Thursday, May 24, 2012

The Dragnet Clause


There is a little known clause of a contract that you may sign with your Credit Union.  It is a sneaky provision that most people don’t understand and have no idea that they have agreed to.  It is called cross collateralization clause and it is on your loan agreement executed through you credit union. 
As you may know many people do not read or care to read the fine print in an agreement and that they sign.  Even if you do happen to read the fine print it is rare that the language in the document or agreement is understandable by a lay person.
The most common scenario of cross collateralization (“CC”) is when you take out a loan to purchase a vehicle.  The CC provision will be automatically added to the auto loan paperwork.  And it basically states that you agree that any unsecured debt (credit cards) that you hold with that same credit union are attached to the new auto loan. 
Meaning, that if you have a $20,000 car loan and $10,000 in credit card debt that once your car loan is paid off you will not gain title to the vehicle until ALL of the $10,000/debt on your revolving account is paid in full.  Even if you have no credit cards with that credit union open at the time you execute the auto loan they will attach any credit card you get from that credit union to the auto loan in the future.
This also causes a difficult situation, in light of the present economy, because many people are filing for bankruptcy protection.  You see the CC clause effectively makes credit card debt held at the same credit union non dischargeable i.e. you will have to pay the credit card AND the auto loan if you plan on keeping the auto.  This clause is designed so that credit unions have less of a chance to lose money that is lent under a revolving credit agreement.
The only way that you can get around this trickery is to have owned the auto for at least 910 days with that lender (in Florida) if you are filing for bankruptcy protection. 
Your best bet is to keep your loan account(s) separate from your deposit account(s) to protect your money from the CC clause. 
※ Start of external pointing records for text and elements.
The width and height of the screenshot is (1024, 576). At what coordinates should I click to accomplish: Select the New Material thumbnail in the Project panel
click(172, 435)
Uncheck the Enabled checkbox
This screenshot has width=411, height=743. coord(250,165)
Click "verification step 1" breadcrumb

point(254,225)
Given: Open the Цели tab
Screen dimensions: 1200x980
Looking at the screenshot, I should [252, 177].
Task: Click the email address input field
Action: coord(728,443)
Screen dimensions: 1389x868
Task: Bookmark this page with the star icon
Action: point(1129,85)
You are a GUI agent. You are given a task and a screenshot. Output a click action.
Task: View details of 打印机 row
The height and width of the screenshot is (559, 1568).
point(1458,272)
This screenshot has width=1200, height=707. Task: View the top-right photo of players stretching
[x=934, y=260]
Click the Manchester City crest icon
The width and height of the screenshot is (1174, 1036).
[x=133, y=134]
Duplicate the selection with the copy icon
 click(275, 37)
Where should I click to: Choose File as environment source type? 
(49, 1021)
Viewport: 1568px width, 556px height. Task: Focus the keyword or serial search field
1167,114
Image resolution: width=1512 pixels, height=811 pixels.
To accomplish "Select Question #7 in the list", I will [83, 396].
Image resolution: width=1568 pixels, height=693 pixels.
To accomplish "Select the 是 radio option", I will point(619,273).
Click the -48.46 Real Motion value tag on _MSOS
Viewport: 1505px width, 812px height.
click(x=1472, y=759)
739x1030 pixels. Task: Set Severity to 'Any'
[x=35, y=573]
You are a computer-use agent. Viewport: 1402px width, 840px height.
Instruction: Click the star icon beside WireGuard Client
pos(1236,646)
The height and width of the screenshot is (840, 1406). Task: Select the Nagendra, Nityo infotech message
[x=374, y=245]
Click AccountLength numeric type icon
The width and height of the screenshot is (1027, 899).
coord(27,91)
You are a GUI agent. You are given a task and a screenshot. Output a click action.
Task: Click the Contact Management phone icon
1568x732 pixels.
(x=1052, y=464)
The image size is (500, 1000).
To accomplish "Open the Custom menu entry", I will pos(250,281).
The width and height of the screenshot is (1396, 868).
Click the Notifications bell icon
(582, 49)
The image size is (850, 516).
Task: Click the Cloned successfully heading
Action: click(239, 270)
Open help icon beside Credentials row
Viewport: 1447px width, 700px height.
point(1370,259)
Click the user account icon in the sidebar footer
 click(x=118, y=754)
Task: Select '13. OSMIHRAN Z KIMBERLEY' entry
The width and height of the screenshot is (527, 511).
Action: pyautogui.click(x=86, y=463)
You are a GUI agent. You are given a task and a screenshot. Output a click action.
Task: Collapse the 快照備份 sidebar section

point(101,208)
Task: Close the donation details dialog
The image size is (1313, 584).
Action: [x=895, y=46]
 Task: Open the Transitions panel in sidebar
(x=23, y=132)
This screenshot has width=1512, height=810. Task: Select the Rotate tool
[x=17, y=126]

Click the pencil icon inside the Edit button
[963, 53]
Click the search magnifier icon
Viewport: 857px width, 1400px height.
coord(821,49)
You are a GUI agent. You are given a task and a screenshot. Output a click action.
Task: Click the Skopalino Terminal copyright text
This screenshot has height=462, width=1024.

Even if you use a non credit union financial institution keep your money separate.  Because of another little known clause that allows the mortgage lender the right to sweep (take all your money from savings and checking) to pay any and all mortgage amounts that are in arrears there are held at that same institution.
In a nutshell:
-  if your lender holds your mortgage and you have checking and/or savings accounts at the same place they can take your money to pay the mortgage you promised you would pay.
-  if your credit union holds your auto loan and you have credit card(s) with them you have secured the credit cards with the auto and the auto will not be yours until you pay off both.
It is no small wonder why people did not keep their money in the bank during hard times.